This invention also relates to an ATM system with said protection system. Further aspects of the present invention are set out in the attached claims.

To clarify the explanation of the innovative principles of this invention and its advantages compared with the prior art there is described below with the aid of the annexed drawings a possible embodiment thereof by way of non-limiting example applying said principles. In the drawings:

FIGS. 1 and 2 show a protection system in accordance with this invention in normal operating configuration and in a traffic reactivation mode after a failure,

FIGS. 3 and 4 show diagrammatically a protection system in accordance with this invention similar to that of FIGS. 1 and 2, but applied to a ring network, and

FIGS. 5 to 10 show consecutive steps of reactivation of traffic in case of one-way failure using the protection system of FIGS. 3 and 4, and shows switching from a working path to the corresponding protection path in applying the principles of this invention.

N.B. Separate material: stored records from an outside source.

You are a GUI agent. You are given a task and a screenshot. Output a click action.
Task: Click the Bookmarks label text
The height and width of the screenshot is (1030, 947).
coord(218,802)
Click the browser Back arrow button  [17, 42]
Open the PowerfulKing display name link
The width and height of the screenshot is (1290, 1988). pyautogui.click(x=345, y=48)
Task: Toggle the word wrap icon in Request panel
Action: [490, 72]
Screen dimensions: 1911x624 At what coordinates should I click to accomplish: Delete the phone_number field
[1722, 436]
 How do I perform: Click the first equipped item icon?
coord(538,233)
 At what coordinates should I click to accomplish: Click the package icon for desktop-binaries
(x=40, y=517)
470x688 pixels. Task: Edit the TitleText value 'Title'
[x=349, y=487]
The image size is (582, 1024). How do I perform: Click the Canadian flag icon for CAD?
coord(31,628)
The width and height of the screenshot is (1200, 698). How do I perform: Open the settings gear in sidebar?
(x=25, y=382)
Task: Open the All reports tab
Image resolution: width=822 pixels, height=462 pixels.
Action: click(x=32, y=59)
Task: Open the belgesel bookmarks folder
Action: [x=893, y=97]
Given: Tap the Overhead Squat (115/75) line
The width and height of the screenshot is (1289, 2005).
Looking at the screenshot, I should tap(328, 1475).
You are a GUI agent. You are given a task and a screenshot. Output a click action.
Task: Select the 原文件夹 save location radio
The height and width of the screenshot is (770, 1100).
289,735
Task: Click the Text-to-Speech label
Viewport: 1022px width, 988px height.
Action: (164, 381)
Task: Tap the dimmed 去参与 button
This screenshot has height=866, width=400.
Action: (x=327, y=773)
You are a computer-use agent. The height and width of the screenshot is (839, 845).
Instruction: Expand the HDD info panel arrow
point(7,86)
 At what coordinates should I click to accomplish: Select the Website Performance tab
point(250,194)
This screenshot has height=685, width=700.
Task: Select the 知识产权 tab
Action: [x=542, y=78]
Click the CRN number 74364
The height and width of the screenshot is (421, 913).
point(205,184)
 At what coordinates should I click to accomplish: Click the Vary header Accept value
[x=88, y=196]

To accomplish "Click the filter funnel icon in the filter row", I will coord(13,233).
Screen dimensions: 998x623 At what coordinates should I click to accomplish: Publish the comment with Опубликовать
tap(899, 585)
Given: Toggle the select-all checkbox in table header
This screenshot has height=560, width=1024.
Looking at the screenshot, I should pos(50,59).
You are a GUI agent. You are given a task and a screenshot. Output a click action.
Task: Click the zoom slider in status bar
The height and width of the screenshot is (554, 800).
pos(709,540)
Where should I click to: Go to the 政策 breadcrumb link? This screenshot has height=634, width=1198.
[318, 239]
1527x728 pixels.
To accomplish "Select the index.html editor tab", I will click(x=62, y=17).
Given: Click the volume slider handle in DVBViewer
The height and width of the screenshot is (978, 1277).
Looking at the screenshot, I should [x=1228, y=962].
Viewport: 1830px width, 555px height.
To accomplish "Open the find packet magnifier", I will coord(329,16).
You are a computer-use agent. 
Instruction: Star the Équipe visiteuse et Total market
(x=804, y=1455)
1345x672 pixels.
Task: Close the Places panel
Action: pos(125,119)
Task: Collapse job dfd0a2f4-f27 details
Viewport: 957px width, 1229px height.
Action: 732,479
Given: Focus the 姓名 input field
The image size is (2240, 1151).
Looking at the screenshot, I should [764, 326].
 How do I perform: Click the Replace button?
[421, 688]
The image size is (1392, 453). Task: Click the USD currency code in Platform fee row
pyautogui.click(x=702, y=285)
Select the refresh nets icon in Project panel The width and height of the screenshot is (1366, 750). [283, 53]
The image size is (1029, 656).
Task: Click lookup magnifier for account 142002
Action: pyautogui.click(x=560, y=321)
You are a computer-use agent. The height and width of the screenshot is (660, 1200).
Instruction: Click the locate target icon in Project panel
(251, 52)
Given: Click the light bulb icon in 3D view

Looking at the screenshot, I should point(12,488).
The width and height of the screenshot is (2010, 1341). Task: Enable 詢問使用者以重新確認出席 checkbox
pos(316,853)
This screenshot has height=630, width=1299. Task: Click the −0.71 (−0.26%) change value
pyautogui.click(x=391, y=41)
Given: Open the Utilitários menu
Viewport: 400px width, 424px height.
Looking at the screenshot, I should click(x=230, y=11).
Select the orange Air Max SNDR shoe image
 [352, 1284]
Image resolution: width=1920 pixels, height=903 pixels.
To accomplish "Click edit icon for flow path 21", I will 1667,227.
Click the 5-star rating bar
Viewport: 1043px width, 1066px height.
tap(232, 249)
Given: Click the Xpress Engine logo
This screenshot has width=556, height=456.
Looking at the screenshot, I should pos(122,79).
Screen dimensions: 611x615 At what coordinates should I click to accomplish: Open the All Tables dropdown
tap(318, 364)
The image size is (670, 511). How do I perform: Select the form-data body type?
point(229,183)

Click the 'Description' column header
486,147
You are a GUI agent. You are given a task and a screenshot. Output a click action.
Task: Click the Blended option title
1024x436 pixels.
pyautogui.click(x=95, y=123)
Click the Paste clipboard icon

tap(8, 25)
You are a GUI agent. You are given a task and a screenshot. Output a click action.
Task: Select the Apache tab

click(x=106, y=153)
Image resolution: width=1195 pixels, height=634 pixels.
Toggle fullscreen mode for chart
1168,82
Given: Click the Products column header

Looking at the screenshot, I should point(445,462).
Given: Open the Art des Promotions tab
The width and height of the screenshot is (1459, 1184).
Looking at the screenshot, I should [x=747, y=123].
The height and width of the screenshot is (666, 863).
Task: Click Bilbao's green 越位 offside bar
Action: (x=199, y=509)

With reference to the figures, FIG. 1 shows a protection system 10 in which there is a primary node (PN) 11 and a secondary node (SN) 12 connected through an ATM transport network 30. It is assumed that the SN 12 has a local user 15 connected through the working path 16 to the PN 11. Reference number 17 designates the associated protection path. In a normal situation as shown in FIG. 1 the local traffic of the SN 12 travels on the path 16.

It should be noted that there is no constraint on the topology of said ATM transport network 30 and the only requirement is that it allows realization of the ATM connection between the PN 11 and the SN 12 over two independent paths 16, 17, that is to say, a single failure in the network can break one path (either 16 or 17) but not the both.

The continuity of the two paths is controlled by monitoring only two 2-way test circuits, to with, one for the working path 16 and the other for the protection path 17, termed Test Trails 19, 20 respectively. The Test Trails of the working path 16 and the protection path 17 are shown diagrammatically with broken line arrows designated respectively by reference numbers 19 and 20.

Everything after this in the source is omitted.